It starts with the satellite forms of art, the ones infused with layers of function and economic stimulus. From the minute you’re off the plane, ship, or dirigible you gape at the architecture, wriggle your nose at the new foods, and giggle at the accents. All of these things are fresh in the beginning, but are the first to fade to your new normal. You begin to accidentally imitate some words and phrases, you accumulate favourite culinary delicacies (L&P), and the buildings and streets signs once so foreign quickly become markers you plan your trips by.
Then, it’s the public art, the camera candy that inevitably becomes your Facebook profile picture much as it has for the other 862 wanderers that whipped out their iPhones and made a silly face that day. You scout them out at first, these gems you’d convinced yourself you’d never find, and check them off your bucket list. These are the Eiffel Towers, the London Eyes, and the Hollywood signs of the world. The cultural synecdoche that is as much the place as the place is it. It’s only when you’ve checked off the ones you knew before you got there that you begin to find the others. The fountains hidden in the deep of the park, the sculptures in random alleyways, and the cement quotes that decorate the city. All of these begin to create a collage on your camera roll, and they accumulate as an intangible imprint, an indescribable piece of the definition of this place.

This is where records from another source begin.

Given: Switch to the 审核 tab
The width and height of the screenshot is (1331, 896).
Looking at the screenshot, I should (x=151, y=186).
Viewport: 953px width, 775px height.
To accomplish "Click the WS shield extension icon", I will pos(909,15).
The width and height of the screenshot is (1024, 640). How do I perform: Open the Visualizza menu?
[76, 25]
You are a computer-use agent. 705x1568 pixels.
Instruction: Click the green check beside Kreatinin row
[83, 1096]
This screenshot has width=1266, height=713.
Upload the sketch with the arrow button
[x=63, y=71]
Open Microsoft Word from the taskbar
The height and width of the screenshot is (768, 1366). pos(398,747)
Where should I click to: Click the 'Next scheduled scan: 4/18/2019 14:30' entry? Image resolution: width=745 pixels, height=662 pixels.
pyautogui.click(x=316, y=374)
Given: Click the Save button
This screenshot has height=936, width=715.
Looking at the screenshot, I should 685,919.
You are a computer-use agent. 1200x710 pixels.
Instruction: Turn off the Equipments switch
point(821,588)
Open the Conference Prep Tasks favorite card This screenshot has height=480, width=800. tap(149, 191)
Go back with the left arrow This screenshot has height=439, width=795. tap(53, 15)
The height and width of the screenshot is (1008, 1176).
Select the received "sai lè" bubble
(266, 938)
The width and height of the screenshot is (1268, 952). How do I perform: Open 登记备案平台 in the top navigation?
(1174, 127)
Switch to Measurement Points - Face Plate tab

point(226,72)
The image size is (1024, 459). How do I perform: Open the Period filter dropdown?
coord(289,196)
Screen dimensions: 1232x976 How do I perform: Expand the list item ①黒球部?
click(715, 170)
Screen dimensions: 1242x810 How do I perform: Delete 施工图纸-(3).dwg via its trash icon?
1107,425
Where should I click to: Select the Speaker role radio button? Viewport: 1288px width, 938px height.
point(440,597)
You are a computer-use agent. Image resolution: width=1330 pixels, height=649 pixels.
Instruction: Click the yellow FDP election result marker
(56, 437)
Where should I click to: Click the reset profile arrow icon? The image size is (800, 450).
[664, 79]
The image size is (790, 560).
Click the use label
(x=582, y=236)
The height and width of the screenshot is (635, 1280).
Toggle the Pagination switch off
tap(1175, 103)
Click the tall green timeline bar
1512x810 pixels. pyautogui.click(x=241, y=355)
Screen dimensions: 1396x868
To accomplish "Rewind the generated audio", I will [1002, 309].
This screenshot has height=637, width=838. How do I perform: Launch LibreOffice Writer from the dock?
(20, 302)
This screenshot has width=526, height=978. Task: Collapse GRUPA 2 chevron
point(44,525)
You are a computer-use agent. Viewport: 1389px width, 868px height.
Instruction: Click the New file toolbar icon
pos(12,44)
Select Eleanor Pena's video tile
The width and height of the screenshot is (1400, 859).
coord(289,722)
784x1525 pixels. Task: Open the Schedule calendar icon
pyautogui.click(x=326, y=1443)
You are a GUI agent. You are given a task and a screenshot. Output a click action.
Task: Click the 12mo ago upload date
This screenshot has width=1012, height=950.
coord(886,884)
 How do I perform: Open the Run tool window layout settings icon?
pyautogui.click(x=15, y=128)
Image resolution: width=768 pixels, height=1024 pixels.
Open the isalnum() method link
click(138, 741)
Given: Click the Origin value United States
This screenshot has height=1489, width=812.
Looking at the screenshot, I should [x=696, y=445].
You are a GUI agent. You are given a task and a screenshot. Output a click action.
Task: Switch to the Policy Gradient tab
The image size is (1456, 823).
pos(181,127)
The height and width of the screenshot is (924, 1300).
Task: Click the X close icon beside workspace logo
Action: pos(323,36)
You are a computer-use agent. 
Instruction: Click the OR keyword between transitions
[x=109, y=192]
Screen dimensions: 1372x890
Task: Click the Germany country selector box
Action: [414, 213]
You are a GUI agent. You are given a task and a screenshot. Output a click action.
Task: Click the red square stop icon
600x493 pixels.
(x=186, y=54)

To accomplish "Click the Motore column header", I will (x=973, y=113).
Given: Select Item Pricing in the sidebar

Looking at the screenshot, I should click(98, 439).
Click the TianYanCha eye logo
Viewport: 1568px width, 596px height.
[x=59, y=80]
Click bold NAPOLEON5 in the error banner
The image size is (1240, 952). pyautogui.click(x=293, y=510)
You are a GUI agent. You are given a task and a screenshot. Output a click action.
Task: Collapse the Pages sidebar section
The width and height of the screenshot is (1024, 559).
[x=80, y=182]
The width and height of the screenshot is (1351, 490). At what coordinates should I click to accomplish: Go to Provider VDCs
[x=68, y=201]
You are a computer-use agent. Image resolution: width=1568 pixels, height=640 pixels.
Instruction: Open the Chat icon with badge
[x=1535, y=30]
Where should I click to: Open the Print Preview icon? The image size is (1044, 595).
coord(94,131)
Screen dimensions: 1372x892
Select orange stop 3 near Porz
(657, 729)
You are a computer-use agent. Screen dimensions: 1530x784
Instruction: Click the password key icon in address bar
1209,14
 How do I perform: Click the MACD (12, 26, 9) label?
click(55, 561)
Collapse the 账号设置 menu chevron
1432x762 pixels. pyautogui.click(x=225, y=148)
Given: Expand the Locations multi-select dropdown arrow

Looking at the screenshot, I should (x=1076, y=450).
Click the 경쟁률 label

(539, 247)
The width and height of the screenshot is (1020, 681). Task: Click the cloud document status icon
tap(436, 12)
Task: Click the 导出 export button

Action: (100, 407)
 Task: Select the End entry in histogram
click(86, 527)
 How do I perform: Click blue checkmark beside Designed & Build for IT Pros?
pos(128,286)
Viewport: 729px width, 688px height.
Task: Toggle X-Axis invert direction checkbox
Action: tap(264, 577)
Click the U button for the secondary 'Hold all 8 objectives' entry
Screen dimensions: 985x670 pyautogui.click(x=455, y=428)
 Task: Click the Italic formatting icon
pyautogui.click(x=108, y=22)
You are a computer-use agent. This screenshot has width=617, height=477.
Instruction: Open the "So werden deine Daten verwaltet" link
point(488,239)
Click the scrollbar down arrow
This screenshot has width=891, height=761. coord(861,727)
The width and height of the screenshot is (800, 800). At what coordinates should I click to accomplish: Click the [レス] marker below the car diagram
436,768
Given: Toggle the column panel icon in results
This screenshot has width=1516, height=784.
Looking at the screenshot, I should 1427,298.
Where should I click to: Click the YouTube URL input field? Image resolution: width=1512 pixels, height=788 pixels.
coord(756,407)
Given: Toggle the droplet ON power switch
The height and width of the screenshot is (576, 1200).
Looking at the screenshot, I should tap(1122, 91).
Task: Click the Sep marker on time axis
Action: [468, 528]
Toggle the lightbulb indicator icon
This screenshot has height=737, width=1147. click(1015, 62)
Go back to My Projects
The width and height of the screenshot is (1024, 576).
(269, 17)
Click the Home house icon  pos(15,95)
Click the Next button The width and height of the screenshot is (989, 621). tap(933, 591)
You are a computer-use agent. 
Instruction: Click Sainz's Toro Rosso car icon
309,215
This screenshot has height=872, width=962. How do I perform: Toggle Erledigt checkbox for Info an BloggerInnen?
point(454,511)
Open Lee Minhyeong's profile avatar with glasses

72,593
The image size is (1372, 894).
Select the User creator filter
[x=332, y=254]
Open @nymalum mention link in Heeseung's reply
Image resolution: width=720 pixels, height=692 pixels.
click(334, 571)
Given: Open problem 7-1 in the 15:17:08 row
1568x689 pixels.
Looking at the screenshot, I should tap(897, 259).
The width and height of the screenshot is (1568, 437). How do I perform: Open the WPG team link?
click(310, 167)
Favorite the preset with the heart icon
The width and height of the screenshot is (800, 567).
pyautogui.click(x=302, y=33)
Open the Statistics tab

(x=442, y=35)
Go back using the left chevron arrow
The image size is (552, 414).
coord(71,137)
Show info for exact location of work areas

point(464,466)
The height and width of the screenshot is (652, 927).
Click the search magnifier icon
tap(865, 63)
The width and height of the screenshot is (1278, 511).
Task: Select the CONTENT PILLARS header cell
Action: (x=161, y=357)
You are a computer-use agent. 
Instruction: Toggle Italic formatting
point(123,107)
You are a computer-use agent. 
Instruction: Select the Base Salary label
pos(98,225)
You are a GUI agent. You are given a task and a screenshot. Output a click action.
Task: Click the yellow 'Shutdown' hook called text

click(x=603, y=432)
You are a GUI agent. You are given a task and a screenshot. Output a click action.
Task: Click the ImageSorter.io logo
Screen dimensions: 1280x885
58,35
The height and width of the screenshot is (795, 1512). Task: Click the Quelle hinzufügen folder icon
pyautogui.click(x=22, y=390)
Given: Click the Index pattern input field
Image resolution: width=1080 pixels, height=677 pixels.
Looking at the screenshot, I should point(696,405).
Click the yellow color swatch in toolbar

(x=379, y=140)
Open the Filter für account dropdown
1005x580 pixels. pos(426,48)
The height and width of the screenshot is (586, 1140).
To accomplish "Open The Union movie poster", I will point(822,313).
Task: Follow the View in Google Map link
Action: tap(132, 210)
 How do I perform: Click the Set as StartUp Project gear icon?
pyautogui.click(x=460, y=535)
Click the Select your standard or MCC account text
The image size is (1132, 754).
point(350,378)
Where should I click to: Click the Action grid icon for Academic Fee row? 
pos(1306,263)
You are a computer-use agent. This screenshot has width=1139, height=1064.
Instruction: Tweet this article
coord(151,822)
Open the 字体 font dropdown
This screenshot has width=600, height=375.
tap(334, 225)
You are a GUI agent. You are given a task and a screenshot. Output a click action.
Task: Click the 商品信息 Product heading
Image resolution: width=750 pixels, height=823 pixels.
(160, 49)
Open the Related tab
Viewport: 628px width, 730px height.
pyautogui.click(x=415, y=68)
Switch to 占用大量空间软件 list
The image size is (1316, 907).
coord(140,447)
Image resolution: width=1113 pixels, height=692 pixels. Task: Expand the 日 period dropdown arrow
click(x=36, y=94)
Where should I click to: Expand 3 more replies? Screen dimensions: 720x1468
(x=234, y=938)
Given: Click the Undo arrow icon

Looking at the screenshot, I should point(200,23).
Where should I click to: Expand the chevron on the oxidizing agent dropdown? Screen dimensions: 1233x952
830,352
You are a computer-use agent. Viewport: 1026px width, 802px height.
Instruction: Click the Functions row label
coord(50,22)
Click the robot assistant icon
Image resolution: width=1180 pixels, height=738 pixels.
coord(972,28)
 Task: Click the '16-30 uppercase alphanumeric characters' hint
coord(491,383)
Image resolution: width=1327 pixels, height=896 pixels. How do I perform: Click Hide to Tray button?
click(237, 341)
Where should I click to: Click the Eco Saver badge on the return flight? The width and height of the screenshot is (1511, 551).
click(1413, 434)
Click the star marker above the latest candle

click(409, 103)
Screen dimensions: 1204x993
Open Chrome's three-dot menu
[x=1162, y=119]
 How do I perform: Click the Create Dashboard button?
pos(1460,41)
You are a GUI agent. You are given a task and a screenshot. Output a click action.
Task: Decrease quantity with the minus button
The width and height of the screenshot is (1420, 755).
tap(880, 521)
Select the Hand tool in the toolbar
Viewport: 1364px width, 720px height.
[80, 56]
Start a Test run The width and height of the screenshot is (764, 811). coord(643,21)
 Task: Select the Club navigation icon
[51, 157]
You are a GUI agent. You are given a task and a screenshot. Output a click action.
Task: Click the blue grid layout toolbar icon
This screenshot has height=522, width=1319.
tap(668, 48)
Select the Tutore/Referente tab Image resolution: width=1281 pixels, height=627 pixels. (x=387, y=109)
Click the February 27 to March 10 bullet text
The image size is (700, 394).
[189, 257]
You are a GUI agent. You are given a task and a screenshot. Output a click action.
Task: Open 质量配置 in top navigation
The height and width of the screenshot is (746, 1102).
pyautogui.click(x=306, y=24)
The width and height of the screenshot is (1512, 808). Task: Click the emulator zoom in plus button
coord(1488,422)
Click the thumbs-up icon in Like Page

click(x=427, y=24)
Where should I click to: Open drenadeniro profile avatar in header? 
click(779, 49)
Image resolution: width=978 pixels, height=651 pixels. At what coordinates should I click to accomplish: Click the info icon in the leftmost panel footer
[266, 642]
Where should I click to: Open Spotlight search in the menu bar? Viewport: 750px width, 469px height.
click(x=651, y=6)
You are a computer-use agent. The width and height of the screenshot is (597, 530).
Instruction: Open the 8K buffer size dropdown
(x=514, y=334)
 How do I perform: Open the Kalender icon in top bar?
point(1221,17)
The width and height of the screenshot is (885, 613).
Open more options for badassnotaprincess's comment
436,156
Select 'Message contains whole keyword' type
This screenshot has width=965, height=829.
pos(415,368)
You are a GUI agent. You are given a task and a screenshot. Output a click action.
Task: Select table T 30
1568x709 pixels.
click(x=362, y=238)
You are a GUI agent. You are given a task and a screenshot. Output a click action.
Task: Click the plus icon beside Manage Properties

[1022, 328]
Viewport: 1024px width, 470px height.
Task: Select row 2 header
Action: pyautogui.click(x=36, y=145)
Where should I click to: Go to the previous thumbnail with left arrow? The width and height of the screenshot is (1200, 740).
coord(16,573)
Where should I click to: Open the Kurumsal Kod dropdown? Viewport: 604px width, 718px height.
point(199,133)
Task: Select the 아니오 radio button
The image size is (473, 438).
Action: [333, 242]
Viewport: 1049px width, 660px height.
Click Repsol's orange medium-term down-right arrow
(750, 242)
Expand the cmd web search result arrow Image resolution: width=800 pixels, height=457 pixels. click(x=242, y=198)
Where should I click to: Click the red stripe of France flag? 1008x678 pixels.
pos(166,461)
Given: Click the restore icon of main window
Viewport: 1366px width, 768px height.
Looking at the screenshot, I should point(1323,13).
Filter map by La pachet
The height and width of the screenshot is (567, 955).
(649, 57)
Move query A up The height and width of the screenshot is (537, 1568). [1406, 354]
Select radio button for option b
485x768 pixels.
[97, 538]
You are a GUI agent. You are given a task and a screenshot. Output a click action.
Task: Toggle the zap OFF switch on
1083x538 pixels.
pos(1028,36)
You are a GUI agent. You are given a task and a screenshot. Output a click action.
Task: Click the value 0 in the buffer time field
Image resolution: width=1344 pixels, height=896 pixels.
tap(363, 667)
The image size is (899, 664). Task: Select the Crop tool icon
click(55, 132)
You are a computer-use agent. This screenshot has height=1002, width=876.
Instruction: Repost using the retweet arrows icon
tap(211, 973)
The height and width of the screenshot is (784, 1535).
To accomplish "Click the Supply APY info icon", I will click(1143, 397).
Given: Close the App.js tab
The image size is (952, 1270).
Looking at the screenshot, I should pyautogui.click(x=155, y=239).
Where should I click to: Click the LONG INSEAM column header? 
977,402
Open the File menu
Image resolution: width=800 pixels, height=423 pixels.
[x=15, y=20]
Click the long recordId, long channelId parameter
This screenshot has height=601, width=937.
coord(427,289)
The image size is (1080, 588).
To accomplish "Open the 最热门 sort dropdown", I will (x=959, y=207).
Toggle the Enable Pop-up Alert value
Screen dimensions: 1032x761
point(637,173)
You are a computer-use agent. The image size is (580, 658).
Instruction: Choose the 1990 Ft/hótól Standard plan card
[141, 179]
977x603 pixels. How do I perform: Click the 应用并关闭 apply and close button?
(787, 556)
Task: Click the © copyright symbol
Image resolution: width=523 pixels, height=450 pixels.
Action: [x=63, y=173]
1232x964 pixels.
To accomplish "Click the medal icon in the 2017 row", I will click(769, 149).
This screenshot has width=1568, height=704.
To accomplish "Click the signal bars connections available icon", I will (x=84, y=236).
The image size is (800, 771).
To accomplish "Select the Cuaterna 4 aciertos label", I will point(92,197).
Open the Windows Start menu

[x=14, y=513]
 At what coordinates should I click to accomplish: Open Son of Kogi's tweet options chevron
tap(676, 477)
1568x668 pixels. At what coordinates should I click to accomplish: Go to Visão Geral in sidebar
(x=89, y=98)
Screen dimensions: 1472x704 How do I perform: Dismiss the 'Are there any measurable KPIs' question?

Time passes and you begin to attend the largely publicized events. The big shows, the large venue concerts, the sports events. In an effort to empathize you let yourself get carried away by the tide of majority. For non-Americans this is surely a football game, a Phish concert, or a Broadway show. Here, it was seeing the Haka performed at an All-Blacks game. There’s nothing quite like the ‘mob-osphere’ of a rugby test to get you screaming for players you don’t know to do things you aren’t 100% sure of. You start singing along to anthems you don’t know the words to and responding to Maori chants when you’ve never spoken a word of the language yourself. This is the cultural baptism by fire. This is the tourist threshold. It’s here that you can love or leave. If you can walk away from this experience and not feel connected, if your heartbeat didn’t change a little bit, then maybe this will never be home. (For me, this wasn’t the case.)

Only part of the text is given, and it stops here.